Win, lose or draw on Friday afternoon against England in the 2022 FIFA World Cup, the US men’s national team were going to need a result against Iran in the final Group B game on Tuesday. The only question was whether they’d need to win outright, or if they’d have enough margin for error where a draw would be enough.
And you’ve got to hand it to Gregg Berhalter and his squad: They really, really went for the win. They wanted that margin for error, and they wanted the scalp that a Black Friday World Cup win over England would give them.
They didn’t get it. The scoreless draw provided few thrills, though it was a delight for tactics-minded sickos like yours truly. And they need a win now in order to get out of the group.
Let’s see what we saw:
Above and beyond anything else, when Berhalter took over in 2018 he had to fix this team’s defense. It wasn’t just a matter of personnel (though that was clearly a part of it), but a matter of shape both with and without the ball, as well as clarity of purpose and roles. From there it becomes a question of tactical approach – whether to press or not, and whether to come with two or three if you do; whether to play with three or four in the back; single or double pivot, etc.
Give Berhalter his flowers, because the man has solved all of the above. England had five shots in the first half; they didn’t get their first shot of the second half until the 85th minute. Through two games, the US have allowed one goal, and only one good open-play chance.
There is still work to be done, as the must-win matchup with Team Melli looms. But after so many years of either vibes or “oh crap, we’re putting out fires all over the field!” defense… it is damn nice to see a team so smart, well-drilled, and fearless.
Ok, the 25% of me that’s Italian just wrote that blurb. Let’s dive into the rest.
The US came out in a basic, bog-standard 4-4-2. Haji Wright and Tim Weah were up top, Yunus Musah and Tyler Adams operated as a double pivot, while Weston McKennie was wider and deeper on the right than Christian Pulisic was on the left (I’ll get to this in more detail in a minute).
Understand this: The basic reason the 4-4-2 has fallen out of favor on the world stage is that you can’t compete in midfield a man down, and that’s basically what we saw against England’s 4-3-3. The numbers differential just clearly favors one team over the other.

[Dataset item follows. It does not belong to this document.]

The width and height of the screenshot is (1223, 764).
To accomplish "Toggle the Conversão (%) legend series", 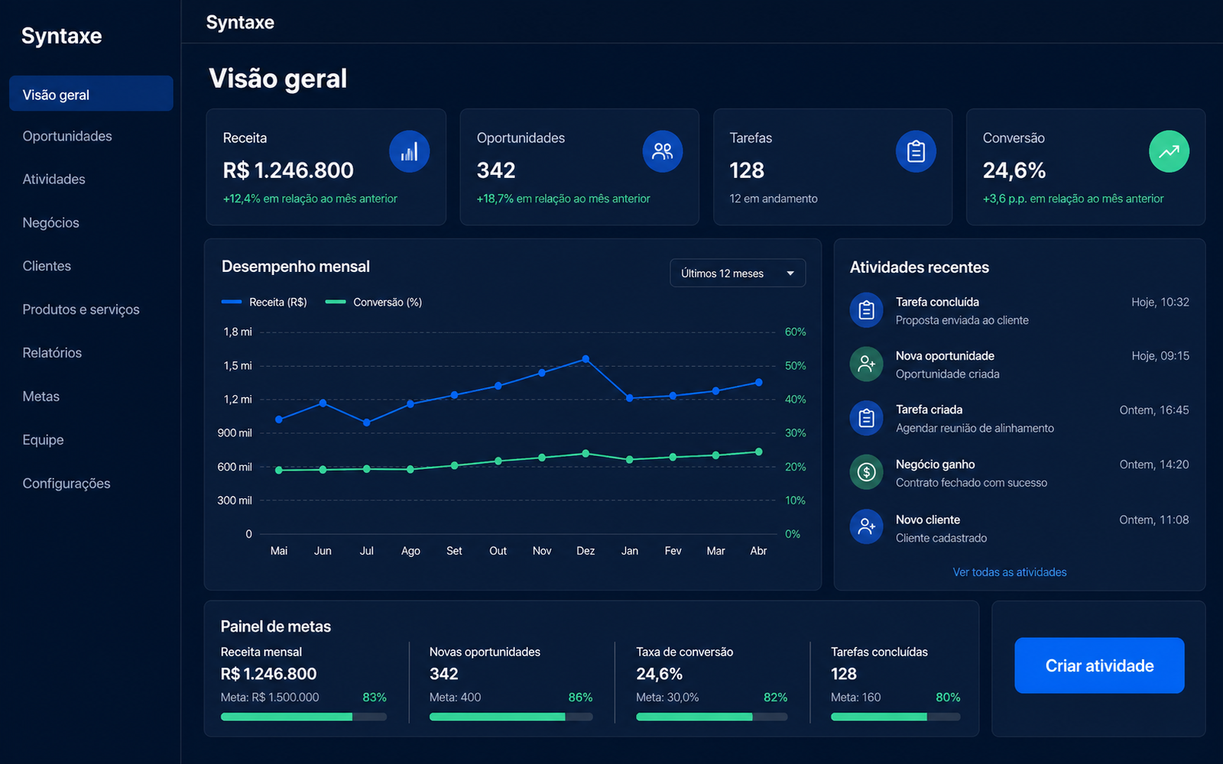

But “fallen out of favor” isn’t “disappeared completely,” and the reason the 4-4-2 hasn’t disappeared completely is because it provides you with immediate verticality in transition – and it’s verticality with support because you have two outlets up top.

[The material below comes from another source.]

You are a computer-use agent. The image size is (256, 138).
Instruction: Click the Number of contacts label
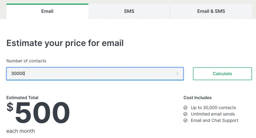pyautogui.click(x=26, y=61)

That was clearly the game plan. The tactics informed the formation and vice versa, and that is a big chunk of why the US looked so cohesive for so long in a formation that they’ve played so infrequently since, like, 2011.
To be entirely fair, I’m not sure why England weren’t able to solve it. But I think it maybe came down to two things:
- Gareth Southgate just isn’t a gifted problem-solver as a manager.

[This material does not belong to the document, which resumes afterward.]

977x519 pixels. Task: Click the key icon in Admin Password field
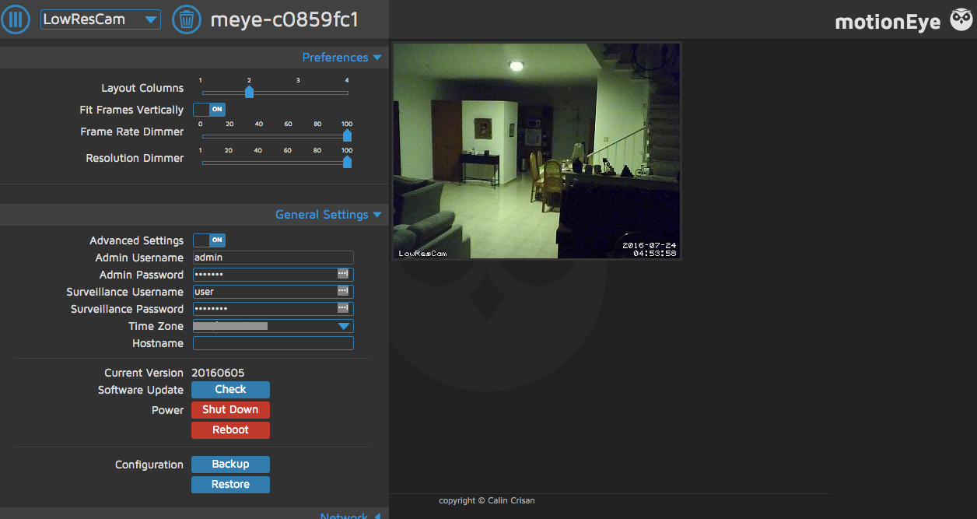[x=342, y=275]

- Adams covers the entire globe.
A lot of US players were very good on the day. Adams was GREAT.
It’s easy, sometimes, to get hung up on his limitations as a distributor (the first half against Wales was a good example of that). But there’s a bare handful of players in the world who cover so much ground, and do it so intelligently.
All those comparisons to N'Golo Kanté that felt overly flattering a few years ago? They didn’t feel that way tonight.
While McKennie and Pulisic were both “wide” players in the US shape, their roles were vastly different:
The US press out of the mid-block was very drilled, with Pulisic taking up the same exact hedged position every time – i.e., inverted on the left and not so high as if he was playing as an actual winger, but not as deep as McKennie on the right.
This was Berhalter’s concession to the truth we all saw on the field against Wales: The US are a lot more fun & dangerous when they use Pulisic as a runner/box-arriver than when they try to build through him.
And of course, that meant that when they did build, they went through McKennie on the right. He became something of a right-sided playmaker as the US created these little three-man actions with him, Weah and right back Sergiño Dest, which produced the best US moments of the night:
This was fun, good soccer. It didn’t produce a win, but given how well they played… well, we should all be able to live with that.